Cerverí de Girona (/ca/; fl. 1259 - 1285) was a Catalan troubadour born Guillem de Cervera in Girona. He was the most prolific troubadour, leaving behind some 114 lyric poems among other works, including an ensenhamen of proverbs for his son, totaling about 130. He was a court poet to James the Conqueror and Peter the Great. He wrote pastorelas and sirventes and his overriding concern was the complexities of court life. None of his music survives.

Cerverí spent some time under the patronage and at the court of Hugh IV and Henry II of Rodez. He was in Spain in 1269, for he is found that year in the entourage of the then-infante Peter the Great. With fellow troubadours Folquet de Lunel and Dalfinet he accompanied Peter to Toledo. On 26 April at Riello, near Cuenca, he received one solidus for his services. Cerverí's Cobla en sis lengatges ("Verse in six languages") copied the metre of either Folquet's Al bon rey q'es reys de pretz car or Sordel's Bel m'es ab motz leugiers a far.

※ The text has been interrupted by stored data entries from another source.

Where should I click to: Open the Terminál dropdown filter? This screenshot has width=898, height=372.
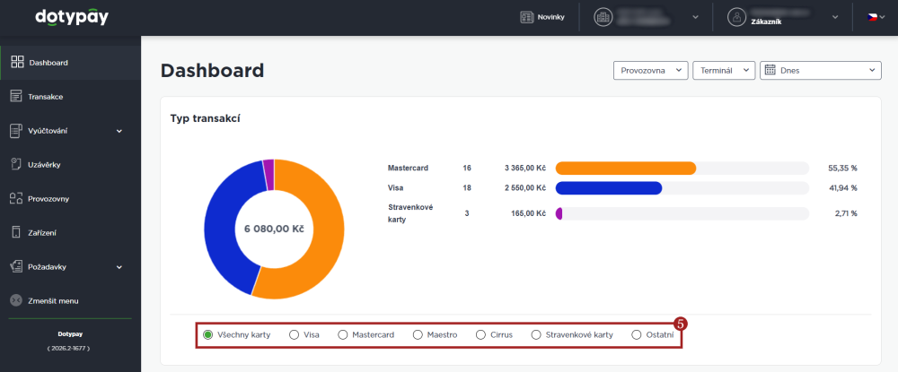[x=724, y=70]
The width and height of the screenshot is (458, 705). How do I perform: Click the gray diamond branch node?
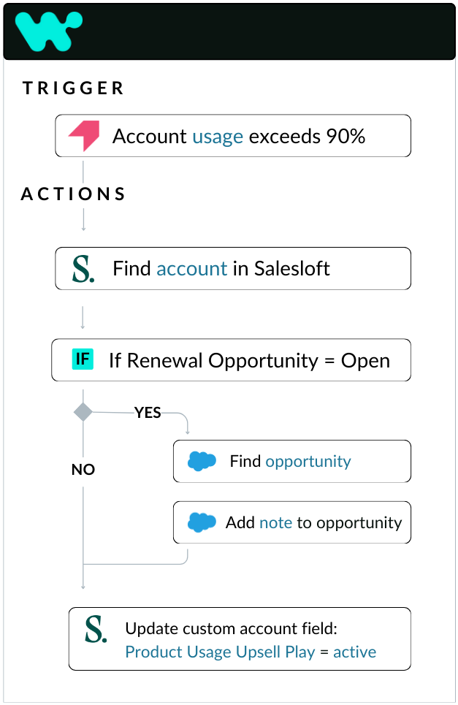83,412
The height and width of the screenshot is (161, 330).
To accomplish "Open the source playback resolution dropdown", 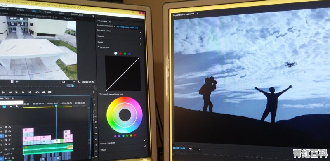I will pyautogui.click(x=68, y=82).
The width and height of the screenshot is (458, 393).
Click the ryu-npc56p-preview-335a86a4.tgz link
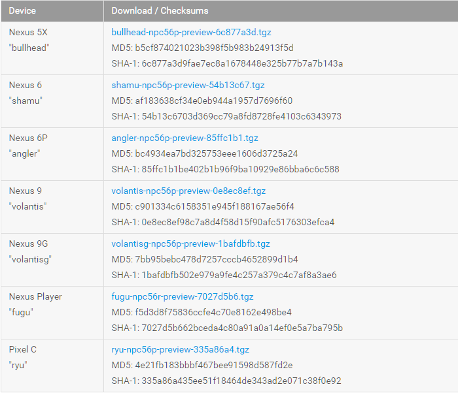pos(180,349)
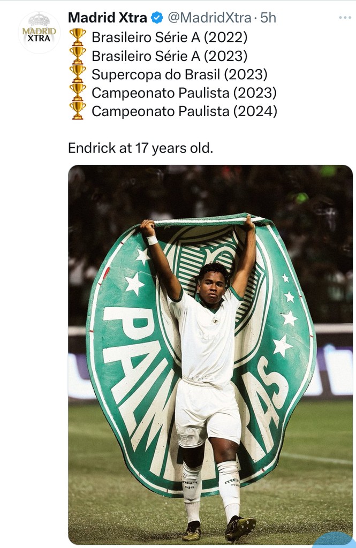Viewport: 356px width, 548px height.
Task: Open the 5h timestamp link
Action: coord(268,18)
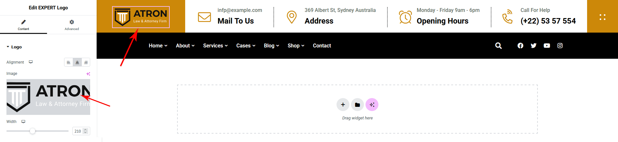Click the AI sparkle icon beside Image label
618x142 pixels.
coord(88,74)
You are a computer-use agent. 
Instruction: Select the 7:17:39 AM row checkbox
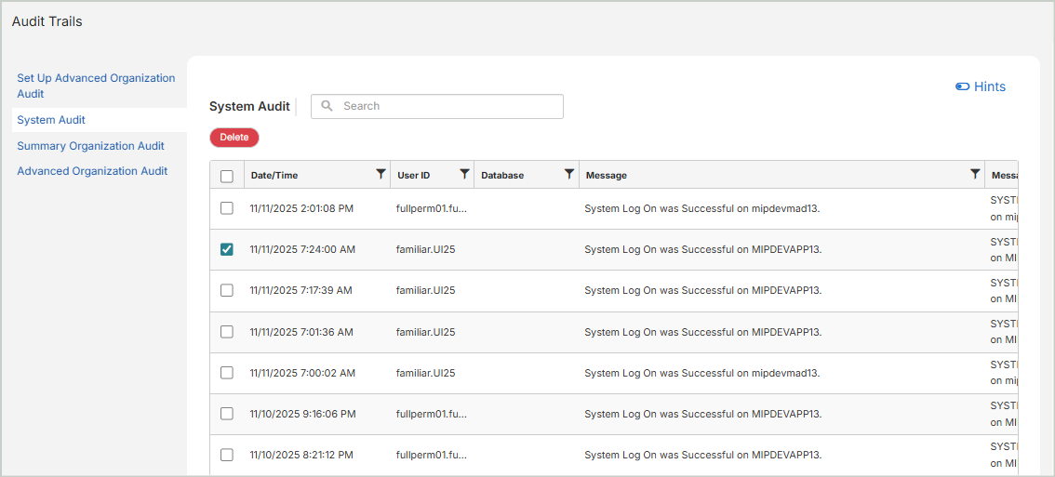pyautogui.click(x=227, y=290)
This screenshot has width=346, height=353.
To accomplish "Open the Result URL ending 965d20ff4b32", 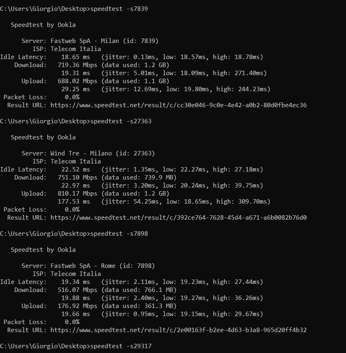I will 178,330.
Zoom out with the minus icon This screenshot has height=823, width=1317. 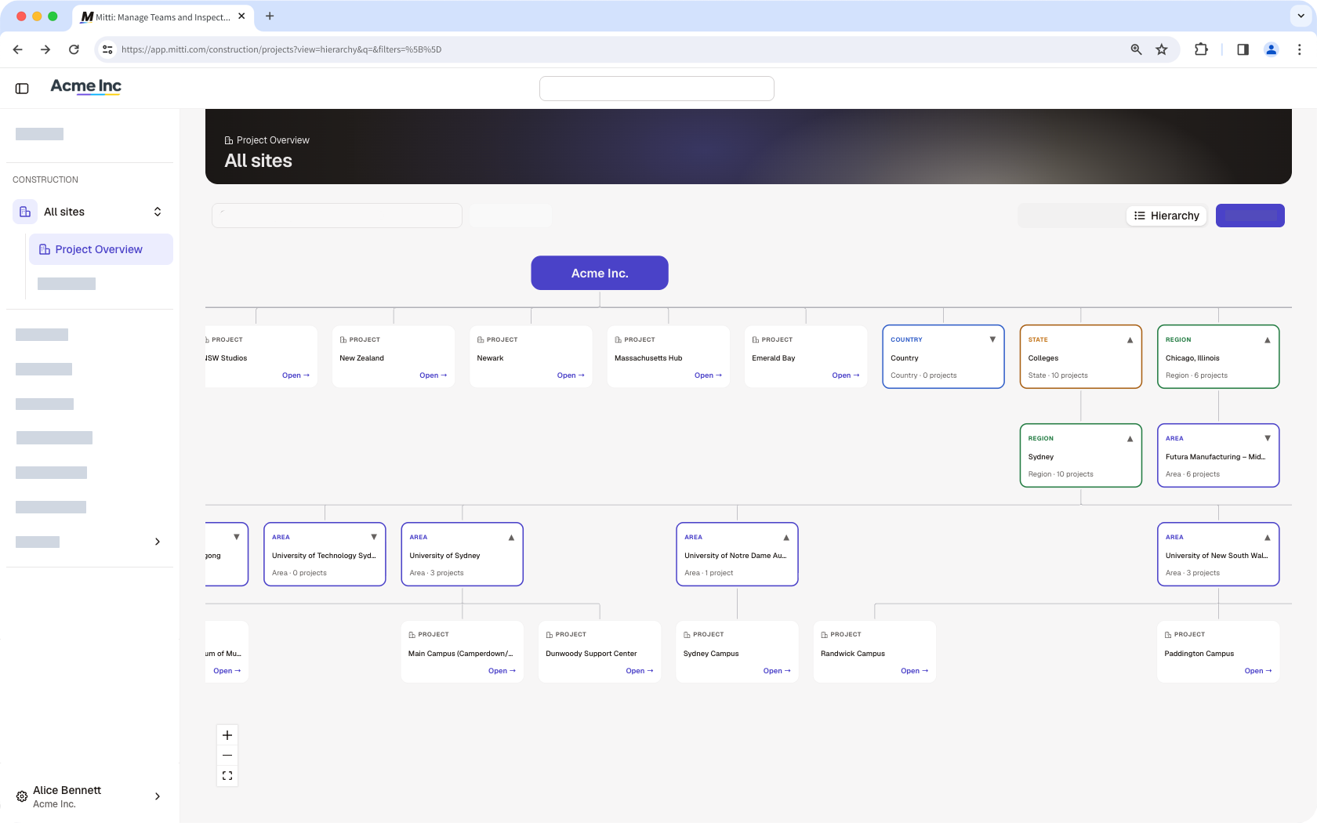pyautogui.click(x=227, y=756)
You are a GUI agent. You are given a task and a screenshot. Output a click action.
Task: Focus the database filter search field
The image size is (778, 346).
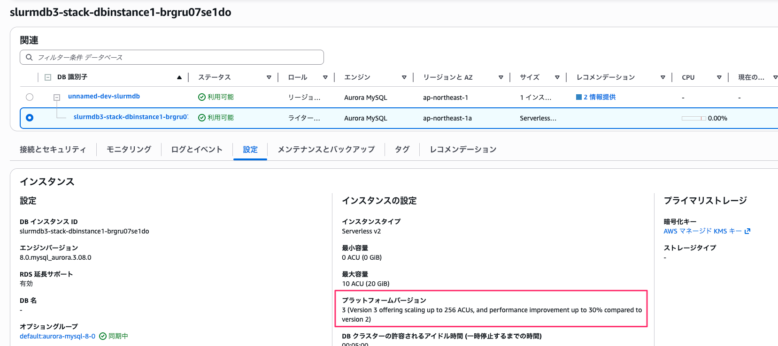click(178, 57)
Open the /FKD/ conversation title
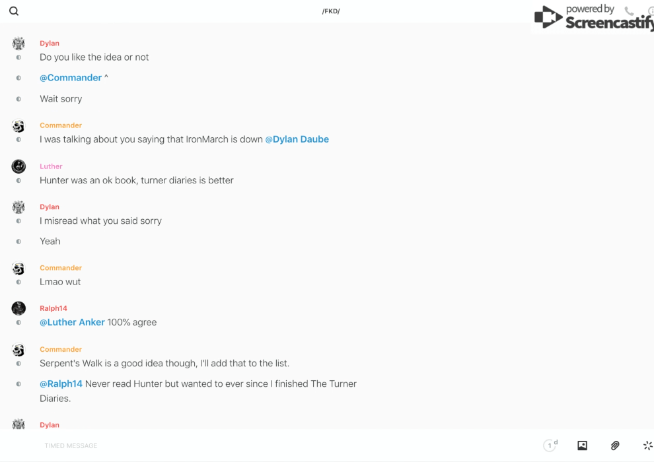The width and height of the screenshot is (654, 462). (x=331, y=11)
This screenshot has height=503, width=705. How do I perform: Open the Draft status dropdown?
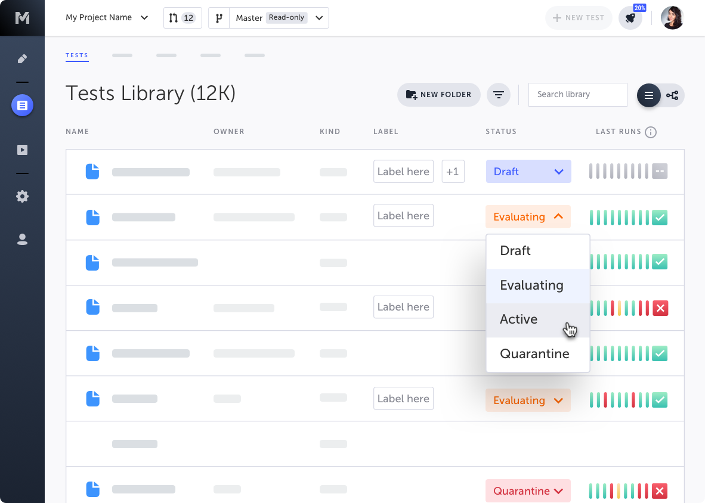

Cerverí wrote Si per tristor, per dol no per cossir, a planh, on 26 August 1276 for the death of James the Conqueror. It is direct and almost personal. The troubadour asks the Virgin Mary to show as much mercy to James as he showed on earth, referring to his establishing the Mercedarian Order in Barcelona. The poet Matieu de Caersi wrote a very different planh, Tant suy marritz que no.m puese alegrar, for James, moralising and religious in tone.